About 20 or 25 years ago there was a robot/cyborg/ etc. show at the local art gallery. The curators of the show noted that people with hip and/or knee replacements, pacemakers, deep brain stimulators, etc. were cyborgs. It was along time ago and I wasn’t sure I remembered rightly so I checked and found this in a Wikipedia essay,
A cyborg, short for “cybernetic organism”, is a being with both biological and artificial (e.g. electronic, mechanical or robotic) parts. The term was coined in 1960 when Manfred Clynes and Nathan S. Kline used it in an article about the advantages of self-regulating human-machine systems in outer space.D. S. Halacy’s Cyborg: Evolution of the Superman in 1965 featured an introduction which spoke of a “new frontier” that was “not merely space, but more profoundly the relationship between ‘inner space’ to ‘outer space’ – a bridge…between mind and matter.”
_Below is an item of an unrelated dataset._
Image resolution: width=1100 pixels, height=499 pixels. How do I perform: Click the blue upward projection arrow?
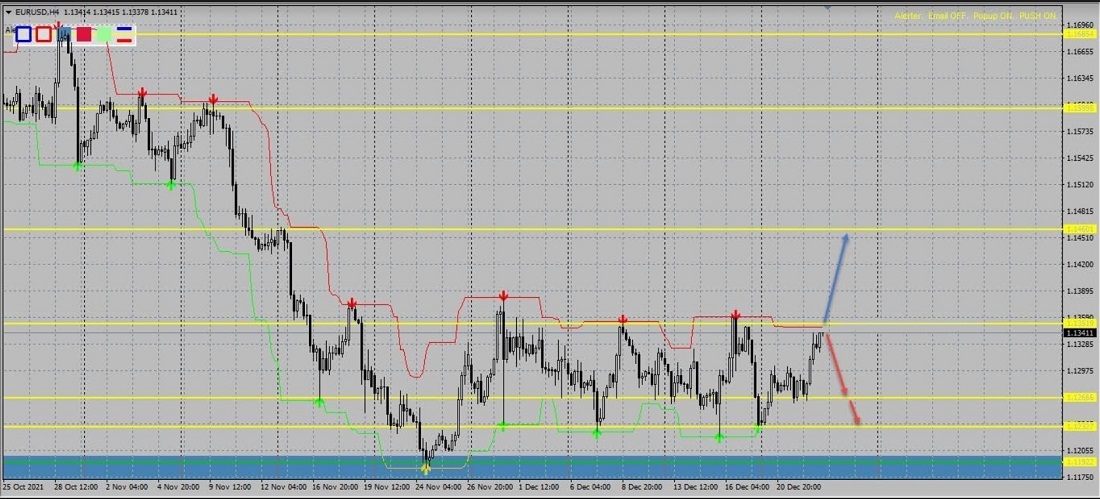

My mother became a cyborg five years ago when she had a hip replacement. I don’t believe that I will ever share that information with her; she simply wouldn’t want to know.
Since her operation, I’ve become somewhat interested in hip replacements. From the April 19, 2012 news item by Anne Trafton on Nanowerk about research at MIT (Massachusetts Institute of Technology),
Every year, more than a million Americans receive an artificial hip or knee prosthesis. Such implants are designed to last many years, but in about 17 percent of patients who receive a total joint replacement, the implant eventually loosens and has to be replaced early, which can cause dangerous complications for elderly patients.
To help minimize these burdensome operations, a team of MIT chemical engineers has developed a new coating for implants that could help them better adhere to the patient’s bone, preventing premature failure.
The coating, which induces the body’s own cells to produce bone that fixes the implant in place, could also be used to help heal fractures and to improve dental implants, according to Hammond and lead author Nisarg Shah, a graduate student in Hammond’s [Paula Hammond, senior author] lab.
Here’s what can happen to an artificial hip, (from the April 19, 2012 news release on the MIT website),
Artificial hips consist of a metal ball on a stem, connecting the pelvis and femur. The ball rotates within a plastic cup attached to the inside of the hip socket. Similarly, artificial knees consist of plates and a stem that enable movement of the femur and tibia. To secure the implant, surgeons use bone cement, a polymer that resembles glass when hardened. In some cases, this cement ends up cracking and the implant detaches from the bone, causing chronic pain and loss of mobility for the patient.
“Typically, in such a case, the implant is removed and replaced, which causes tremendous secondary tissue loss in the patient that wouldn’t have happened if the implant hadn’t failed,” Shah says. “Our idea is to prevent failure by coating these implants with materials that can induce native bone that is generated within the body. That bone grows into the implant and helps fix it in place.”
The new coating consists of a very thin film, ranging from 100 nanometers to one micron, composed of layers of materials that help promote rapid bone growth. One of the materials, hydroxyapatite, is a natural component of bone, made of calcium and phosphate. This material attracts mesenchymal stem cells from the bone marrow and provides an interface for the formation of new bone. The other layer releases a growth factor that stimulates mesenchymal stem cells to transform into bone-producing cells called osteoblasts.
The Hammond lab has kindly made an image of the hydroxyapatite nanoparticles,
I hope that this improved method for hip implants will be in hospitals in foreseeable future.
ETA April 20, 2012: You can check out Dexter Johnson’s April 19, 2012 posting on Nanoclast (on the Institute of Electrical and Electronics Engineers [IEEE] website).